Summary: BMHs stuck in RegistrationError when BMCs is not reachable during the initial cluster installation
Product: OpenShift Container Platform Reporter: kseremet
Component: Bare Metal Hardware ProvisioningAssignee: Steven Hardy <shardy>
Bare Metal Hardware Provisioning sub component: baremetal-operator QA Contact: Amit Ugol <augol>
Status: CLOSED NEXTRELEASE Docs Contact:
Severity: unspecified    
Priority: unspecified CC: aos-bugs, bfournie
Version: 4.6   
Target Milestone: ---   
Target Release: ---   
Hardware: Unspecified   
OS: Unspecified   
Whiteboard:
Fixed In Version: Doc Type: If docs needed, set a value
Doc Text:
Story Points: ---
Clone Of: Environment:
Last Closed: 2021-04-06 16:10:47 UTC Type: Bug
Regression: --- Mount Type: ---
Documentation: --- CRM:
Verified Versions: Category: ---
oVirt Team: --- RHEL 7.3 requirements from Atomic Host:
Cloudforms Team: --- Target Upstream Version:
Embargoed:

Description kseremet 2020-12-18 10:13:25 UTC
Description of problem:

BMHs stuck in RegistrationError when BMCs is not reachable during the initial cluster installation.

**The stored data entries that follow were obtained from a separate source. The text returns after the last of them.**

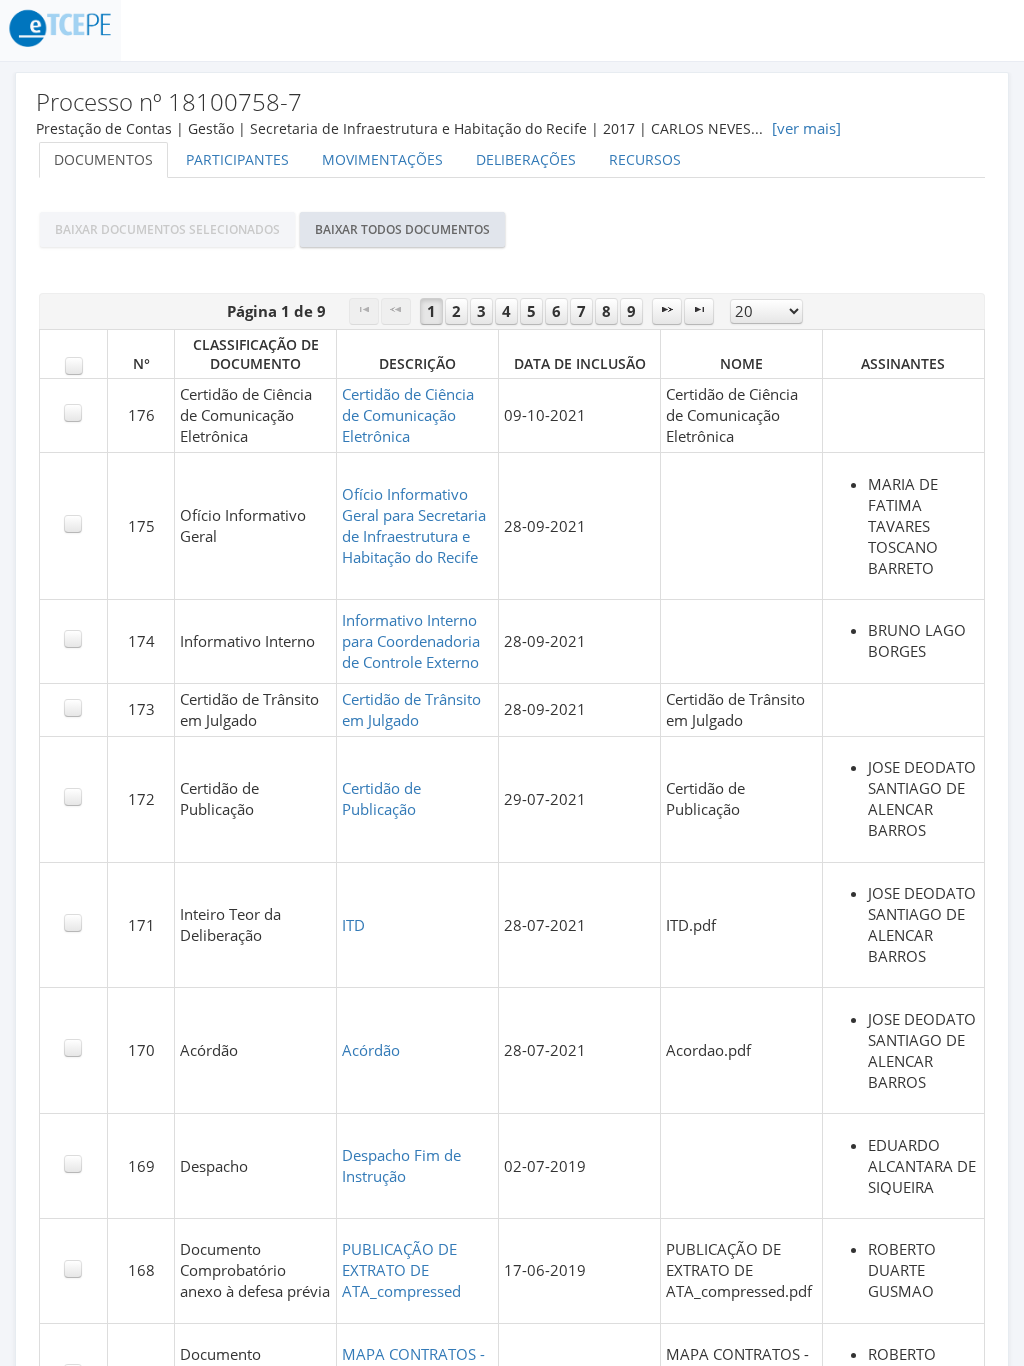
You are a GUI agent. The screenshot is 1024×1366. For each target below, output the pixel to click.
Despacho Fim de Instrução (401, 1166)
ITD (353, 925)
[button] (167, 229)
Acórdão (371, 1050)
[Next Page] (667, 311)
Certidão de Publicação (381, 799)
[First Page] (364, 311)
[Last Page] (699, 311)
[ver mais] (806, 128)
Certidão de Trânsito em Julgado (411, 710)
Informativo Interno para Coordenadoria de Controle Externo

Version-Release number of selected component (if applicable):
Tested on 4.6.x

How reproducible:
Always

Steps to Reproduce:

1. Start installation of a new OCP 4.6 cluster using the baremetal IPI method

2. After all the master nodes provisioned by the bootstrap machine (bootstrap/provisioner can reach to BMCs), bootstrap tears down and BMO starts running on new cluster

3. If the actual master nodes can not reach to BMCs, incorrect vlan config, blocked by FW etc.., when the BMHs created then they stuck in RegistrationError even you fix the network access issue between the master nodes and BMCs

Actual results:

BMHs stuck in RegistrationError and fixing the network access issue and restarting the BMO does not help

Expected results:

Retrying the registration process after nods start reaching to BMCs

Additional info:

It seems that this problem has already been addressed in upstream. Here are the github issues related to this one: https://github.com/metal3-io/baremetal-operator/pull/388 , https://github.com/metal3-io/baremetal-operator/issues/708 , https://github.com/metal3-io/baremetal-operator/issues/739

Comment 1 Bob Fournier 2021-04-06 16:10:47 UTC
Fix is in 4.7, it is not planned to backport this to 4.6.